Send back exactly the lines from the opening line of the records below through the one with "Task: Confirm with the OK button".

Data extracted from a collection:
"""

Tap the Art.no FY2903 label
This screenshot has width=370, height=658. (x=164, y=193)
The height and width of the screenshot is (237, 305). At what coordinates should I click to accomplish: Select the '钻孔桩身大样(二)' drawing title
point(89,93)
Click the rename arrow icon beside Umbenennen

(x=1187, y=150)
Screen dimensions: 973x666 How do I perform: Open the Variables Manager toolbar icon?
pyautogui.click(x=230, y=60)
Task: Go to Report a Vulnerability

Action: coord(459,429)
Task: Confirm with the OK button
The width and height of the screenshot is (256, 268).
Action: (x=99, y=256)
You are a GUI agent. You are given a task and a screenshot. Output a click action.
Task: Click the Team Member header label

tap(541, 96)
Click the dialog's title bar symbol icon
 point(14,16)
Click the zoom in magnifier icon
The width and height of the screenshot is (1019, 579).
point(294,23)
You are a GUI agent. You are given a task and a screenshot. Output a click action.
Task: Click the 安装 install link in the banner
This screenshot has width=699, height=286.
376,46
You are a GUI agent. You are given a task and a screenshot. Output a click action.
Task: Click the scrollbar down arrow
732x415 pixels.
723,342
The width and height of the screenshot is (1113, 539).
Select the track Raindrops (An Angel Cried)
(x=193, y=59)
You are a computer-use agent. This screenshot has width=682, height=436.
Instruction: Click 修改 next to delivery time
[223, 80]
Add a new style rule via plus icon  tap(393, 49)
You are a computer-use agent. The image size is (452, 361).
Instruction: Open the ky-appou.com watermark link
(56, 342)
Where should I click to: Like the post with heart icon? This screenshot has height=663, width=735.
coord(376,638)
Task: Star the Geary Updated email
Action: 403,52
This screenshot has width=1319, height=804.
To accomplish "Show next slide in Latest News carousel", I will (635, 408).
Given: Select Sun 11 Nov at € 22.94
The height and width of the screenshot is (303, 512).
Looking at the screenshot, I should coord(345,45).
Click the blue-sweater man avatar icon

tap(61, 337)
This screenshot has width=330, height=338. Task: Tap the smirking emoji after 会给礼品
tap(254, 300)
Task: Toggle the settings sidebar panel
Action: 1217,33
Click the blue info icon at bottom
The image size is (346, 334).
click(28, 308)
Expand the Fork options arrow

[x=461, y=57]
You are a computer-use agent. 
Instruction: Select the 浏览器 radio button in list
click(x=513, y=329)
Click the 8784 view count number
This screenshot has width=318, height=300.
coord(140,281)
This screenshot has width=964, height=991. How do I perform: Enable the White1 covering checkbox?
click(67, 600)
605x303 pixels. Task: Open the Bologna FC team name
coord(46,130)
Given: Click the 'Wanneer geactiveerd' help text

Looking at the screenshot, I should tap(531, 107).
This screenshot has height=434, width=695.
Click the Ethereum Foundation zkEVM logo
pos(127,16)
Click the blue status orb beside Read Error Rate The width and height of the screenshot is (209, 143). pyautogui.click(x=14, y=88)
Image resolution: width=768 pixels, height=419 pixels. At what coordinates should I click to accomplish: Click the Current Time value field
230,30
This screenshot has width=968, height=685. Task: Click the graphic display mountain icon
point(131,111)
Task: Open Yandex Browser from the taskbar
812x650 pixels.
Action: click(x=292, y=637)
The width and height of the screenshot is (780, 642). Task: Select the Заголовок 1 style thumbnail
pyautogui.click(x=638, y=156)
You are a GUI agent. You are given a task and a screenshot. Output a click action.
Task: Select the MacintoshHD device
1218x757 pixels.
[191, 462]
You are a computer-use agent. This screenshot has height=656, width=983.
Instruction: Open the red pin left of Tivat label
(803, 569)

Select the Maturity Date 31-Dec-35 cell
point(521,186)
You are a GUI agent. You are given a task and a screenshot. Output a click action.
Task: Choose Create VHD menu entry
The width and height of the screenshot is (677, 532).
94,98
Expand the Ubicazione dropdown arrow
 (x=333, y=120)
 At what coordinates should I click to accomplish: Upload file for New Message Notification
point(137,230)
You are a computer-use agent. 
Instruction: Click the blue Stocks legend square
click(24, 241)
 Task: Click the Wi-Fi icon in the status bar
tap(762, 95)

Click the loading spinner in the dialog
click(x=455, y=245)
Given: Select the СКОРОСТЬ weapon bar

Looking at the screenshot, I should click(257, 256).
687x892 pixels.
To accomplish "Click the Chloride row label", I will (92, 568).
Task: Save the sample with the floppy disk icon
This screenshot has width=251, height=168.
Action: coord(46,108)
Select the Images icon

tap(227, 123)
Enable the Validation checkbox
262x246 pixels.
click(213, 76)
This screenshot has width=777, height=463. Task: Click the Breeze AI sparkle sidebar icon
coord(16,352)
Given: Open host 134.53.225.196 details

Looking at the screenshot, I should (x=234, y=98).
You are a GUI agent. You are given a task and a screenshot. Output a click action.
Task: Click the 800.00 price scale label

"""

SOLUTION TO THE PROBLEM:
Tap the Art.no FY2903 label
This screenshot has width=370, height=658. (x=164, y=193)
The height and width of the screenshot is (237, 305). At what coordinates should I click to accomplish: Select the '钻孔桩身大样(二)' drawing title
point(89,93)
Click the rename arrow icon beside Umbenennen

(x=1187, y=150)
Screen dimensions: 973x666 How do I perform: Open the Variables Manager toolbar icon?
pyautogui.click(x=230, y=60)
Task: Go to Report a Vulnerability

Action: coord(459,429)
Task: Confirm with the OK button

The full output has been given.